--- Dataset entries ---

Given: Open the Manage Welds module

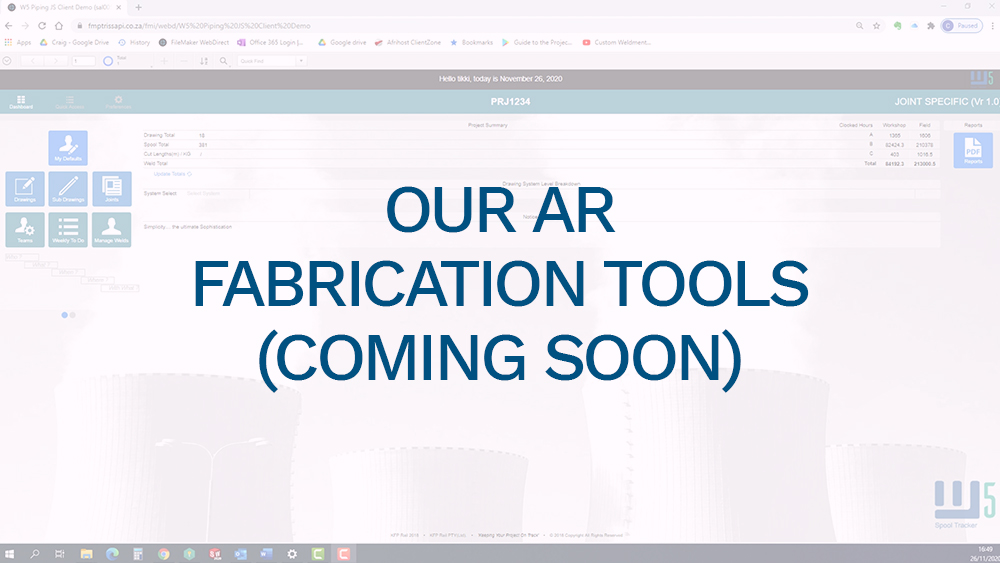Looking at the screenshot, I should coord(111,229).
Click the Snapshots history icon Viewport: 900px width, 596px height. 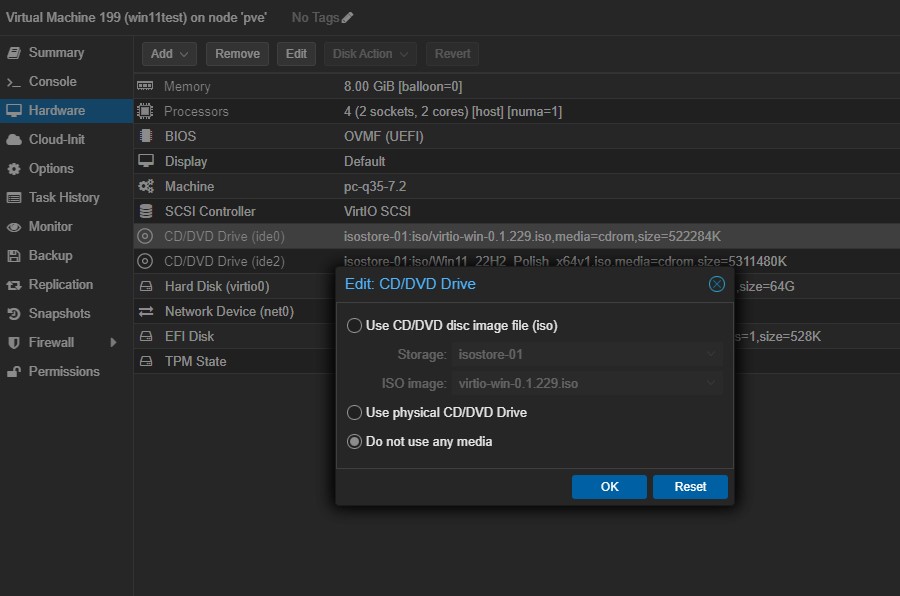point(14,314)
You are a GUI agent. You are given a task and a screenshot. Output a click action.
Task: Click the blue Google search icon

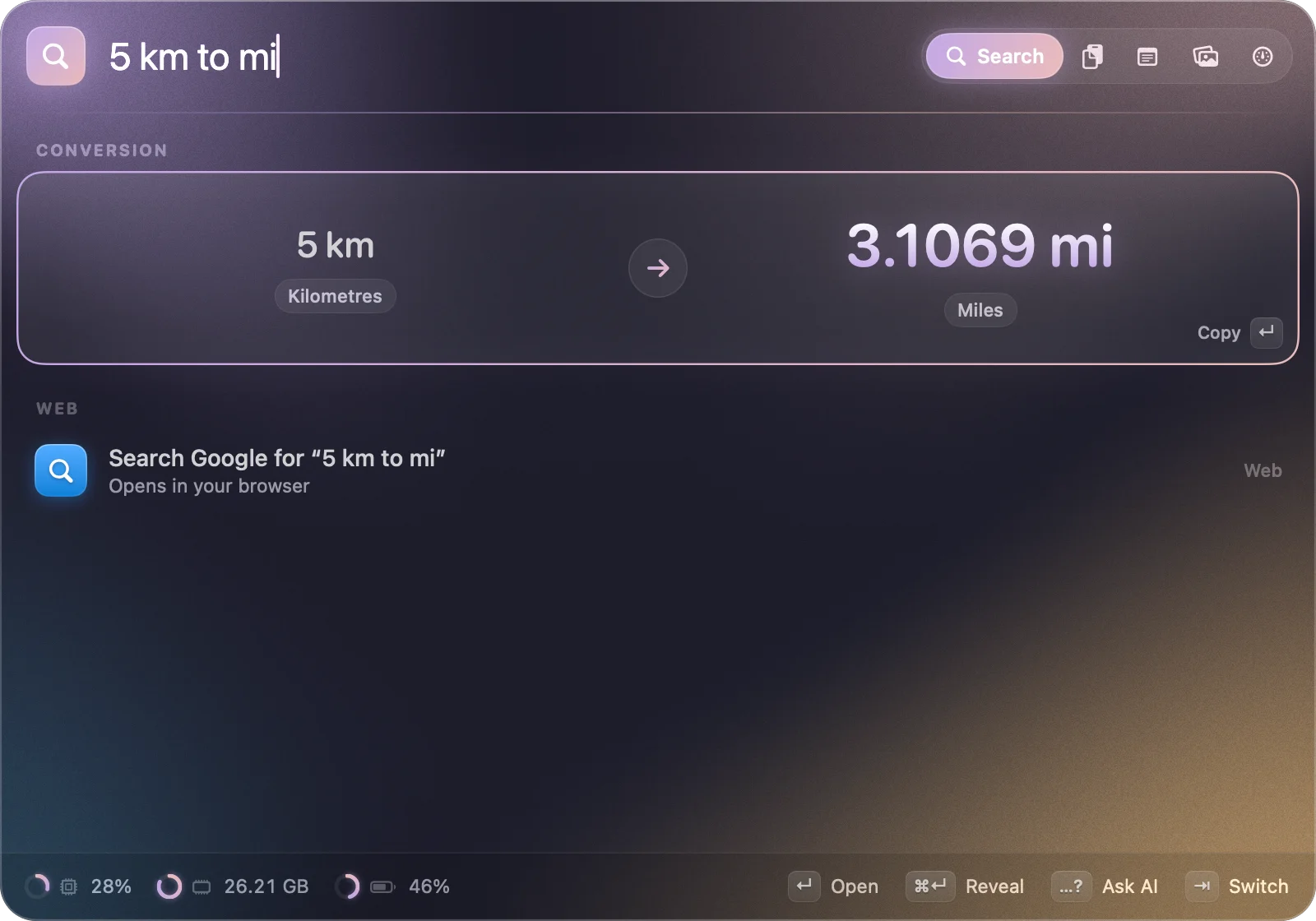coord(61,470)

---

* _To do_
Starting at the line with "You are a GUI", output each line through the final one of the listing above, and nothing else. Pictures are to be left out.

* _Answer for the task_
You are a GUI agent. You are given a task and a screenshot. Output a click action.
Task: Click the blue Google search icon

coord(61,470)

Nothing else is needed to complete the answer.